So he set to work making him one from a 100-year-old-plus jarrah post, which he had sourced from the Redbank homestead at Lucindale.
Mr Pomery even added a 1919 penny coin to the top.
"When I was searching on the internet getting some ideas to make the gavel, I found some information that 1919 was the year that a person in England first used something resembling a gavel," he said.
"I was lucky enough to inherit a big jar of pennies from my grandfather and one of the first pennies I pulled out was a 1919 one."
Mr Pomery, who was a sales rep with TruTest at the time, had first struck up a friendship with Mr Wood when he was working in merchandise for Landmark Murray Bridge a few years earlier.
The next time they caught up Mr Pomery handed over a wooden box containing the handmade gavel.
"It was an amazing gift. I love the story and that it is made by someone that is dear to me," Mr Wood said.
In ensuing years it has stood up to countless ram and bull sales, with the only mishap when another auctioneer borrowed it at a ram sale near Keith a few years ago.

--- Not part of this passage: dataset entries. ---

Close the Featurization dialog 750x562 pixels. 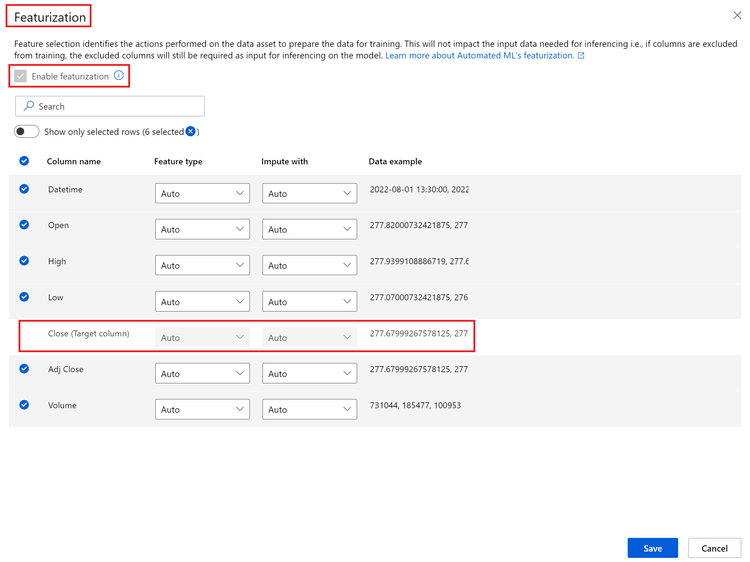(x=737, y=16)
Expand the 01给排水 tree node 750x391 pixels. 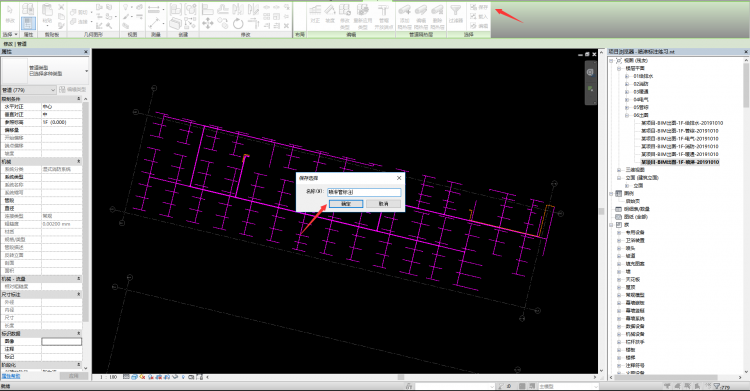[627, 76]

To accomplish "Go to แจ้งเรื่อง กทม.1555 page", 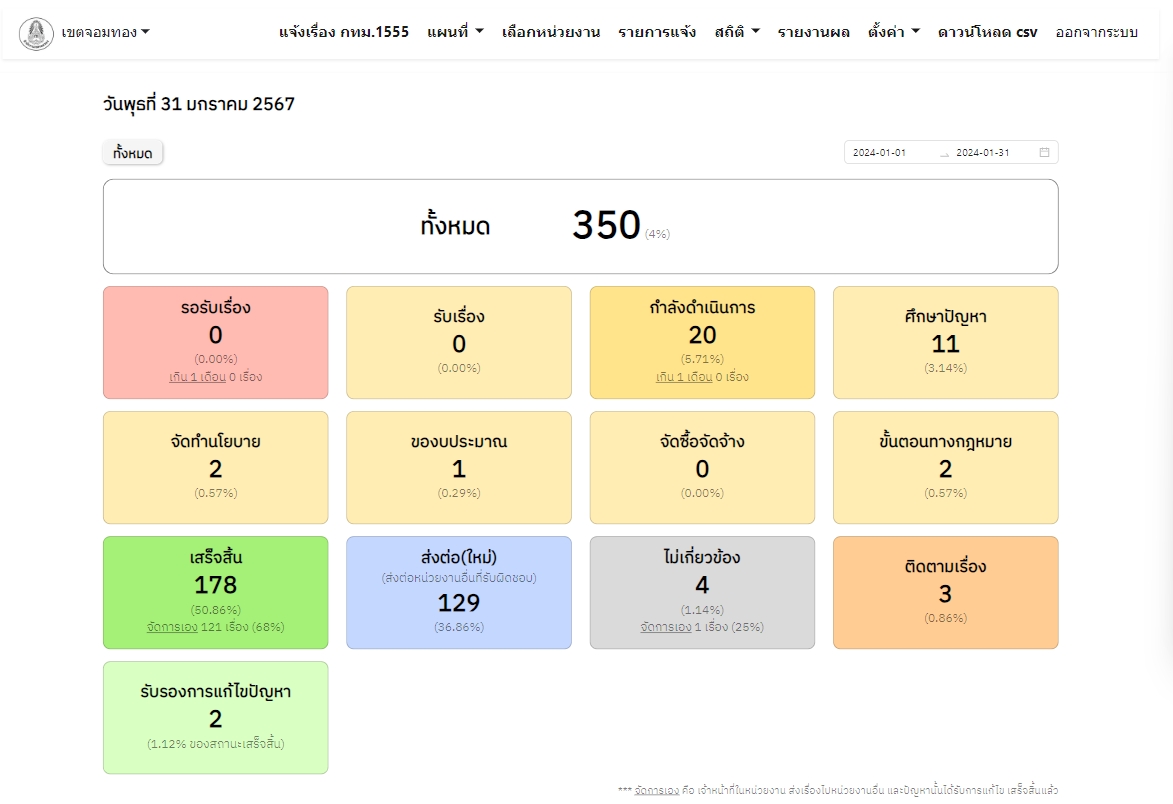I will click(x=344, y=32).
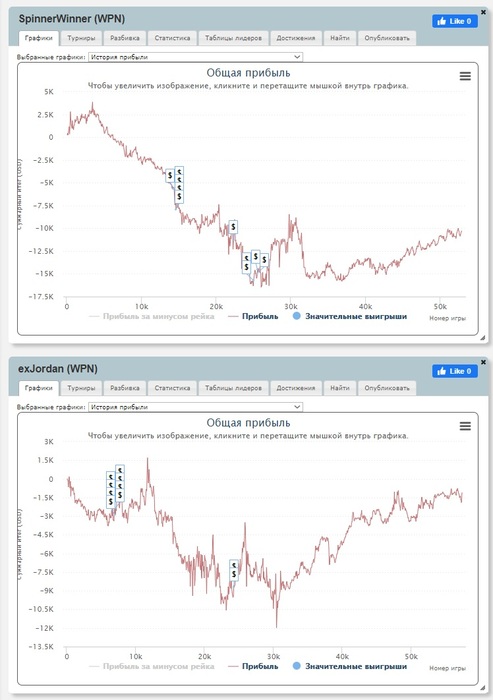493x700 pixels.
Task: Open the exJordan chart hamburger menu
Action: pyautogui.click(x=465, y=426)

To most people it is just a bit of wood, but the biggest kick for me is that Gordon treasures it so much.
- TREVOR POMERY
"He kept whacking it on the penny end and I kept turning the gavel around so he wouldn't, the next whack the penny disappeared into the straw," he said.

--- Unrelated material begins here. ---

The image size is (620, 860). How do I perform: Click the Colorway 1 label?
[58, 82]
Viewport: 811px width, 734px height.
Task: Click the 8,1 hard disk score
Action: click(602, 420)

"I went home that night quite despondent thinking to myself 'where do you find a 1919 penny?'"
A fortnight later his wife Sue found him a replacement coin on eBay, which was reattached to the gavel.
Not long after the stud breeder found the original penny.
"It has a bit of character. I have dropped it (the gavel) on the concrete and chipped a bit of timber off it and then sanded it back to try and make it neat again, but I don't ever want another one," Mr Wood said.
Mr Pomery - who is now the regional sales manager for Norton Livestock Handling Solutions - says it has been wonderful to watch Mr Wood's auctioneering career take off.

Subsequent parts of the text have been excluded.